From the team that brought you the New York Times bestselling Dry comes a riveting new thriller that proves when gods play games, even love is a lie.
The freeway is coming.
It will cut the neighborhood in two. Construction has already started, pushing toward this corridor of condemned houses and cracked concrete with the momentum of the inevitable. Yet there you are, in the fifth house on the left, fighting for your life.
The victim of the bet between two manufactured gods: the seductive and lethal Roxy (Oxycontin), who is at the top of her game, and the smart, high-achieving Addison (Adderall), who is tired of being the helpful one, and longs for a more dangerous, less wholesome image. The wager—a contest to see who can bring their mark to “the Party” first—is a race to the bottom of a rave that has raged since the beginning of time. And you are only human, dazzled by the lights and music. Drawn by what the drugs offer—tempted to take that step past helpful to harmful…and the troubled places that lie beyond.
But there are two I. Rameys—Isaac, a soccer player thrown into Roxy’s orbit by a bad fall and a bad doctor and Ivy, his older sister, whose increasing frustration with her untreated ADHD leads her to renew her acquaintance with Addy.
Which one are you?
Every book I’ve read by Neal Shusterman has held me spellbound, and this one was no exception. It’s unlike anything I’ve come across. Just be prepared to have your heart ripped from your chest and put through a meat grinder.

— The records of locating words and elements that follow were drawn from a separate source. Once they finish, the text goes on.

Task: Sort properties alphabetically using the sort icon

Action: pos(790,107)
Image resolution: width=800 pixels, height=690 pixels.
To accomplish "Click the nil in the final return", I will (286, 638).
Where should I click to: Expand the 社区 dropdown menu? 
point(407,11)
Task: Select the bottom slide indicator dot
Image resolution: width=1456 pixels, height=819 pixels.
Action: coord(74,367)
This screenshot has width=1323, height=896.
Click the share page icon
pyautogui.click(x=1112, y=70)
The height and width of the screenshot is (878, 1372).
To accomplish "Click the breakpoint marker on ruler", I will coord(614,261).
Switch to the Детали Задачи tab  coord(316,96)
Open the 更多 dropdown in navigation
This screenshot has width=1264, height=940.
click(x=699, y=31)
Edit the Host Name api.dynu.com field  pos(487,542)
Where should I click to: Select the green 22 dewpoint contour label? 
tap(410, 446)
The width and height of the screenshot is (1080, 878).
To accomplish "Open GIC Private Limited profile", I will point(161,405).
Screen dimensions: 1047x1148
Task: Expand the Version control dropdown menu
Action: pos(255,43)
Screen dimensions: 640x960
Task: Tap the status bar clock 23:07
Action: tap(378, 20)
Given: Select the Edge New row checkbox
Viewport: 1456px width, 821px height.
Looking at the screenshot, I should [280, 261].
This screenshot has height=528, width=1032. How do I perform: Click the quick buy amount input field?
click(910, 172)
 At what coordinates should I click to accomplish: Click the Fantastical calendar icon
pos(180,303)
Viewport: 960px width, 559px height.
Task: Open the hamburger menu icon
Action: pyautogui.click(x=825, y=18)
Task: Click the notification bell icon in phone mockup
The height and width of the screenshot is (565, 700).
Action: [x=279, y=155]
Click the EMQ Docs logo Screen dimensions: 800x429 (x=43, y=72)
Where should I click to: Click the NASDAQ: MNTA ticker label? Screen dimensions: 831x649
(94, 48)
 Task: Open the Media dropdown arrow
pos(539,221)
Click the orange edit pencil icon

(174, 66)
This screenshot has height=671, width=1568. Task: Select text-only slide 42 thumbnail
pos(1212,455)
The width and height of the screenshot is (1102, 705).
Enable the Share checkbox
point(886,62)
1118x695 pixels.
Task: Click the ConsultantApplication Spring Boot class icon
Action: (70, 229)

You know from the first few pages one of these two main characters isn’t going to live. During the course of the story I changed my mind countless times about which one it would be. The second chapter flashes back to two months earlier, and that’s where the story begins. Isaac seems to have his life together – good grades, plans for college and a career. His sister Ivy isn’t quite as organized. Because of untreated ADHD, she’s at risk of failing her senior year of high school and also has a history of trouble with drugs and alcohol. Both of these characters are extremely well-crafted and easy to connect with, and their paths to addiction are very plausible and relatable.
The conversations between Roxy (Oxycontin) and Addison (Adderall), as well as others (Al, Lucy, Molly, Crys, and Phineas to name a few – all types of drugs) are wildly imaginative, thought-provoking, and profound at times. But also sad. Bringing these two teens to “the Party” is only a game to them, and seeing Isaac’s and Ivy’s downward spirals makes for a gut-wrenching, difficult read.
Roxy is an incredibly dark, gritty novel that focuses on the devastating effects of addiction and how anyone can be susceptible to dependency. It will gut you, but is so well-worth the read.
I received a complimentary copy of this book from the publisher through NetGalley. Opinions expressed in this review are completely my own.